Which, indeed, is exactly the kind of thing the stereotypical 2A advocate loves - because it's the kind of thing they're confident won't be applied to them, but only to those people.
Which people exactly is that, bubba?
Oh, you know. Those people.
@dragonfrog @nus@mstdn.social If they manage to buy the gun despite being an addict? Yeah. Same as how you'll spend more time in jail if you T-bone another car while drunk than while sober.
I guess it does have some preventative effect though... in that it provides a small barrier at an FFL to allow a dealer to reject a customer with a history of drug abuse or who appears to be actively strung-out. And it also allows relatives of the person to report that they're addicted and own a gun to authorities *before* they cause harm.
Waddaya mean "manage to buy the gun despite being an addict"? Do you think most people with addictions are destitute or something? Do you think you could identify a person with an addiction in the course of a 5 minute conversation over a shop counter? Do you think addiction means the person can't get sober enough to pass, for long enough to run a few errands?
@dragonfrog @nus@mstdn.social If I recall correctly, an FFL has an obligation to reject the purchase if they have probable cause to suspect the customer is not legally permitted to buy the gun. Including, but not limited to, failing their background check. Those guys take those rules seriously, because the ATF isn't afraid to pull their license.
Re drunk driving:
Buying a car while suffering alcoholism is legal. Driving a car while drunk is equally illegal regardless of addiction.

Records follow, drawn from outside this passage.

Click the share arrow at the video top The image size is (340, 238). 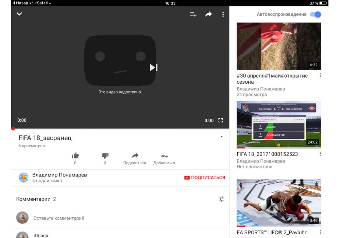point(208,14)
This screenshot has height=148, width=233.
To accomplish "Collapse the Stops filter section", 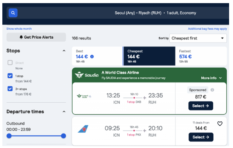I will 64,51.
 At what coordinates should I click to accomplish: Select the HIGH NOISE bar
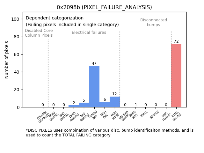(115, 102)
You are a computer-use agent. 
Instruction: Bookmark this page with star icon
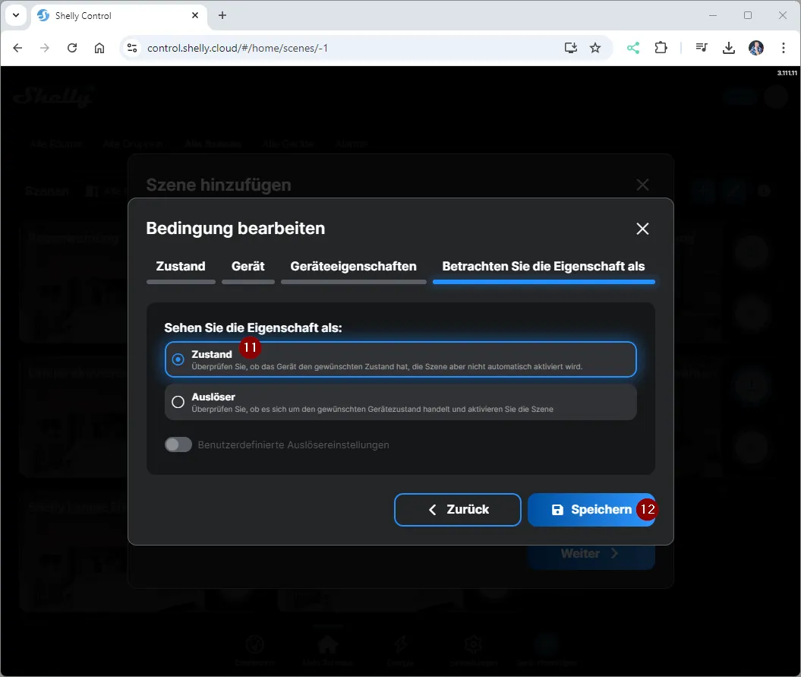[595, 48]
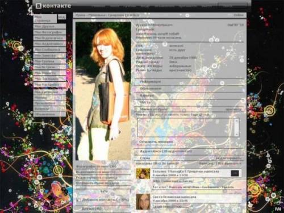
Task: Toggle the Карьера section header
Action: [189, 95]
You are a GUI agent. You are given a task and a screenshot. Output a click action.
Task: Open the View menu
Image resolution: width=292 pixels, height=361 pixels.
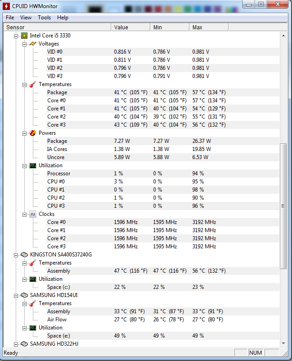[26, 18]
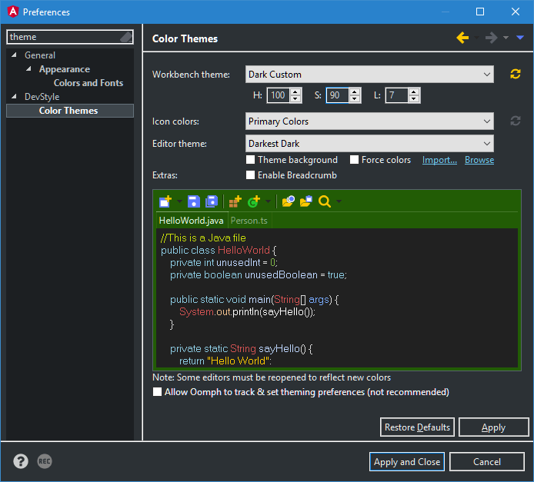Click the Import... link
Screen dimensions: 534x482
tap(439, 160)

My neighbour was likely alcoholic, and deliberately avoided getting his full driver's license (we have a graduated system here - with a full license the legal limit for driving is .08% BAC, for the intermediate level it's 0%). He did this specifically so he would never be tempted to drive when he "thought he was sober enough."
Anyway, I'd be supportive of that *totally different* approach regarding guns.
Operating a firearm while intoxicted - on legal or illegal substances doesn't matter, whether one has or does not have an addiction doesn't matter - being criminalized.
Drinking a few beers before going to the firing range being a crime. Having an addiction, but keeping the gun locked away except when you're sober - legal.
@LouisIngenthron @nus
I didn't say they "just" need addiction treatment.
I did however mean that at the point they're using a gun either to support their addiction or while they're actively intoxicated, the one thing that very much won't dissuade them is the length of the sentence they're likely to face.
The thing that's still gone entirely undefended AFAICT is, how does the fact they were suffering an addiction at the time they bought it make the subsequent crime itself worse?